Exercise. In the penguin article, list the short labels that begin each picture caption and come before a colon.

== Passage to read

Traumatised penguins given herbal drugs to calm them after gang break into their enclosure and try to snatch them

By Daily Mail Reporter

-Terrified seabirds chased for half an hour after security breach
-Police hunt for three men after the Easter Monday attack

Chilling out: Penguins' keeper Lyndsey Crawford giving the penguins the herbal drug with their normal feed of herring to calm them down and help them relax

A group penguins terrorised by a gang of yobs who broke into their enclosure at a sea life centre have been left so distraught that keepers have been feeding them herbal drugs to help them relax.

Staff at Scarborough's Sea Life Centre say the birds are so traumatised after three intruders broke in and tried to catch them that they are not sleeping and are on 24 hour watch.

Displays Curator Lyndsey Crawford, 33, said she discovered the ten birds in a skittish state following the break-in during which netting around the enclosure was slashed and CCTV cameras broken.

Catch them: CCTV showing the yobs who forced their way into the enclosure damaging the fence and smashing the CCTV cameras. They chased the birds for almost 30 minutes

Nervous: Since the break-in staff say their behaviour has changed and the dynamics of the group has changed

She said: 'Birds are renowned for having extremely high stress levels and stress can actually kill them.

'Since the break-in their whole behaviour and the dynamics of the group has changed.

'They are on guard all the time, half of them aren't sleeping because they are on watch. They are very nervous and they stay in the water.

'If they are out of the water they run around all frantic.'

Ms Crawford said staff has been administering the herbal relaxing drugs twice a day with the penguins normal food - herring.

Ms Crawford said: 'It's like people would take Rescue Remedy, we're giving them calming pills.

'It's a gentle treatment which calms them down and helps their breathing.

Traumatised: The incident mirrors a similar break-in at the centre, in 2008, when a penguin was kidnapped and later found alive.

'I've been working with the birds for about eight years and they are part of my family. I can't understand why anyone would want to hurt them.

'There was a one-year-old penguin in the enclosure at the time which has been the worst affected out of them all.

'I handed the CCTV footage over to the police. The men were chasing them around the enclosure for about 20 to 30 minutes.

'All birds are sensitive, especially marine birds, and they are very difficult to rehabilitate.'

Police are still hunting for three men who were seen chasing the flightless birds.

The trio entered the premises at about 2.20am in the early hours of Easter Monday, April 25 before damaging CCTV equipment.

The incident mirrors a similar break-in at the centre, in 2008, when a penguin was kidnapped and later found alive.

The birds were also given medication to help relax following that incident and Lyndsey said it took around three months for them to return to their normal behaviour.

====
== Data excerpts

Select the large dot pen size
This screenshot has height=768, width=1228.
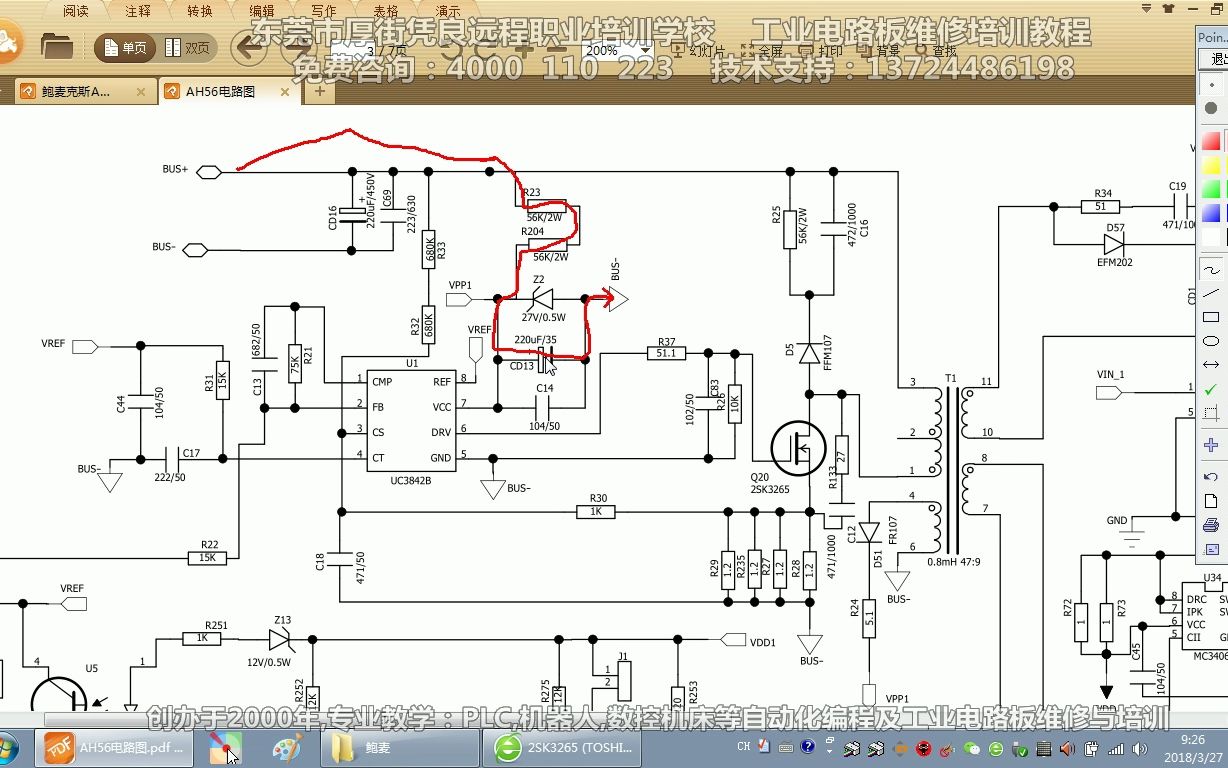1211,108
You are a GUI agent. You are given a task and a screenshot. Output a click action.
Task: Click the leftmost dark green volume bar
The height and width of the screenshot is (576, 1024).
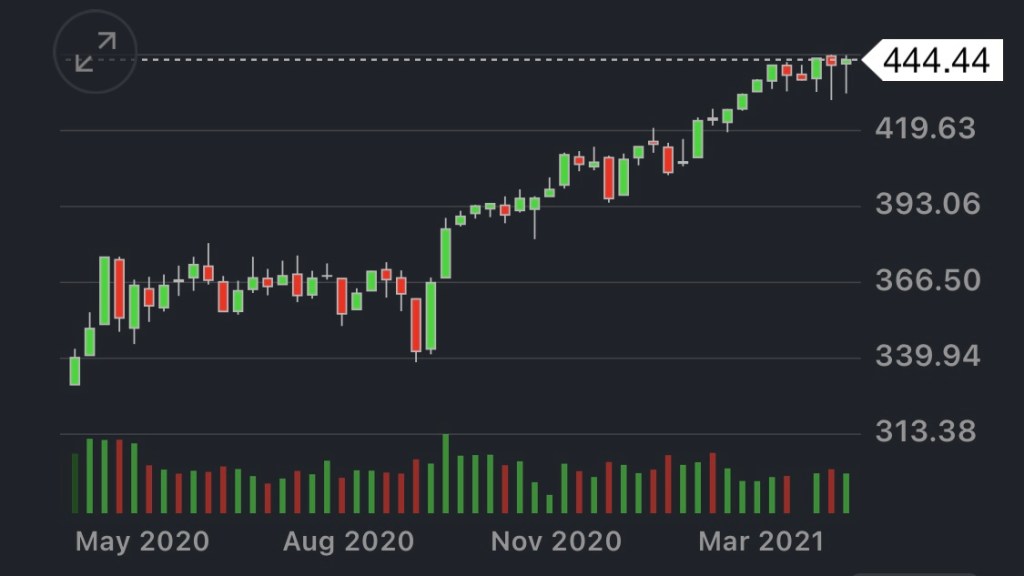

====

Answer below.
Chilling out
Catch them
Nervous
Traumatised